Figure 5. Terawatt lasers used to induce nonlinear optical effects...Click to Enlarge Image

It was clear early on that pursuing such investigations demands mobility, yet the high-power pulsed lasers then available took up most of a room—not something one could easily pack up and move. The solution was to install a laser of this type in a standard 20-foot-long freight container, which could be carried by truck (or by ship) as needed anywhere in the world and operated even in adverse weather conditions. We call this portable terawatt laser system the "Teramobile."

The laser we use is quite sophisticated. It sends out short pulses of infrared light (800-nanometer wavelength) 10 times per second. Each pulse is only 70 femtoseconds (70 millionths of a nanosecond) long when it exits the laser and carries 350 millijoules of energy. The peak power works out to 5 terawatts (5 x 1012 watts). My colleagues and I have been experimenting with this laser for several years, working mostly on schemes for measuring the composition of atmospheric trace gases as well as the abundance and nature of aerosol particles.

Figure 6. Although only a narrow range of infrared wavelengths...Click to Enlarge Image

Several optical techniques for probing such properties of the atmosphere already exist, methods that go by such complicated names as "Fourier-transform infrared spectroscopy," "differential optical absorption spectroscopy" and "light detection and ranging" (lidar). The Teramobile laser adds the possibility of carrying out such studies using one or more white-light laser filaments instead of the usual sources of light—ordinary (monochromatic) lasers or in some cases the natural illumination that the Sun or Moon provides.

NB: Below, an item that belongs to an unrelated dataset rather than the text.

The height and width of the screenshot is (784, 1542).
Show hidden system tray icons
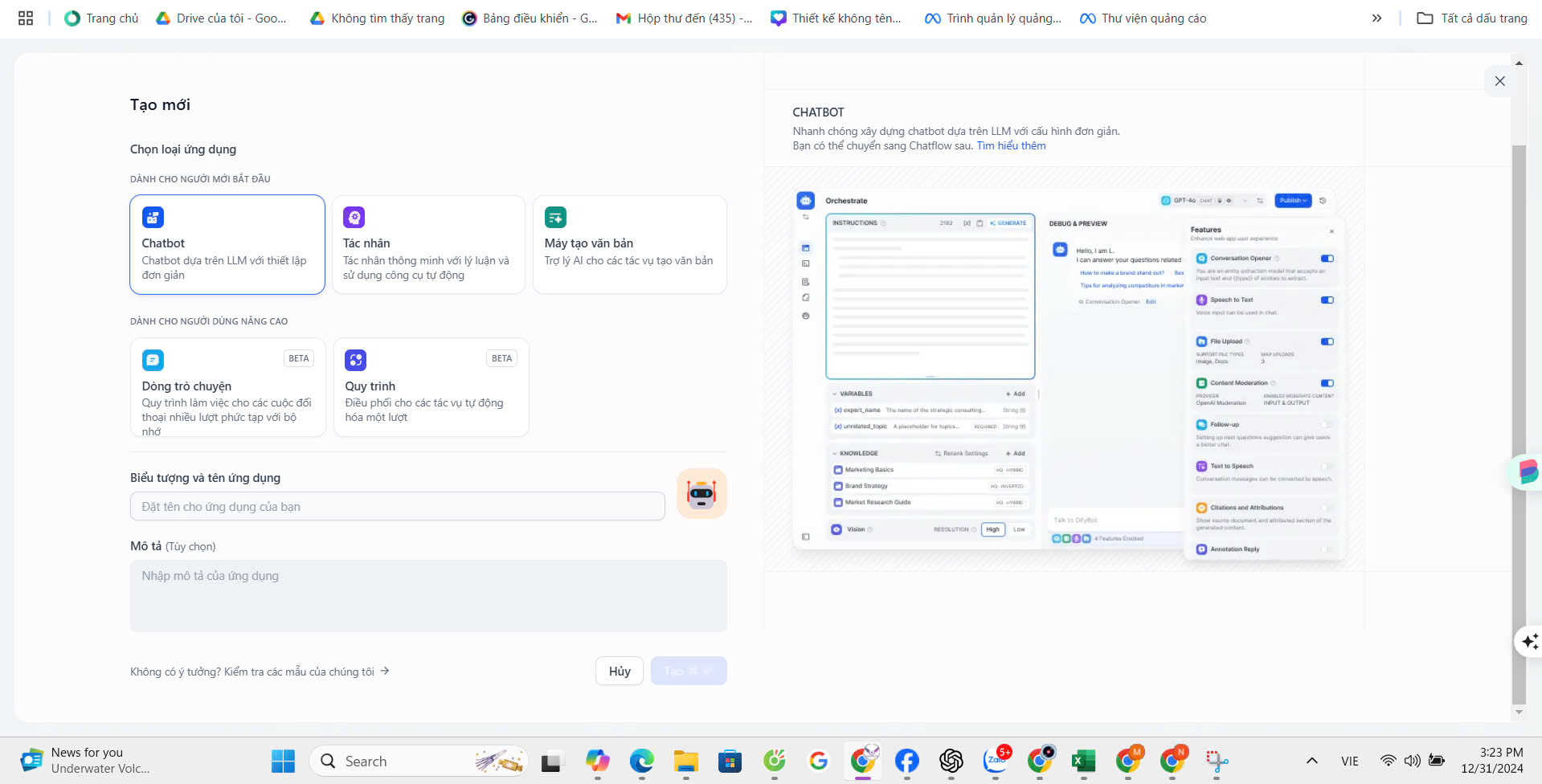coord(1311,761)
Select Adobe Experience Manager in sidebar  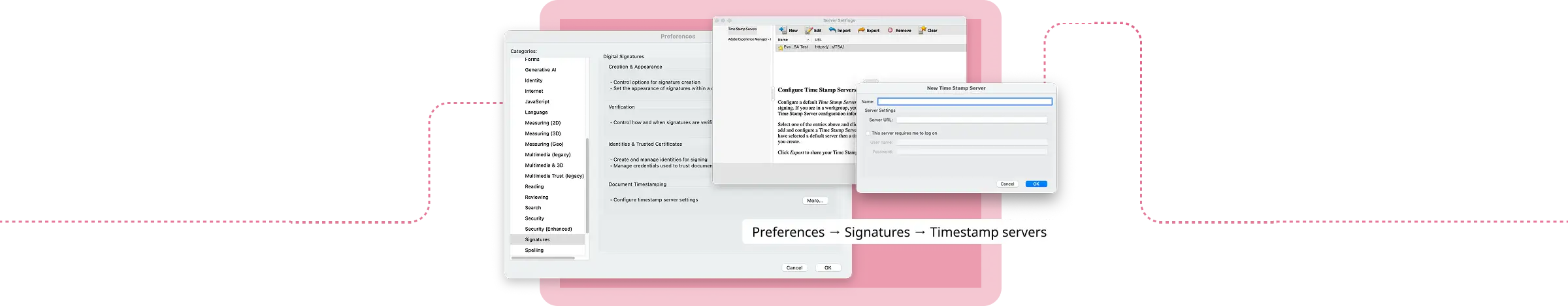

Figure 7. The Teramobile laser system...Click to Enlarge Image

Although laser filaments do not suffer the diminution in intensity that accompanies the spreading of a conventional laser beam, members of the Teramobile team were concerned at the outset of our investigations that these narrow channels of light might easily be blocked by raindrops or atmospheric dust. So we carefully studied the interaction of light filaments with such aerosol particles, introducing droplets of various sizes into the light path. It turned out that our worries were unjustified. We discovered that opaque droplets as large as 100 micrometers in diameter do not obstruct the propagation of a light filament, although they are about as large as the filament itself. At the same time we were doing these studies, See Leang Chin and his coworkers at the Université Laval in Québec, found that a laser filament cannot be sent through a hole, even one that is several times the diameter of the filament.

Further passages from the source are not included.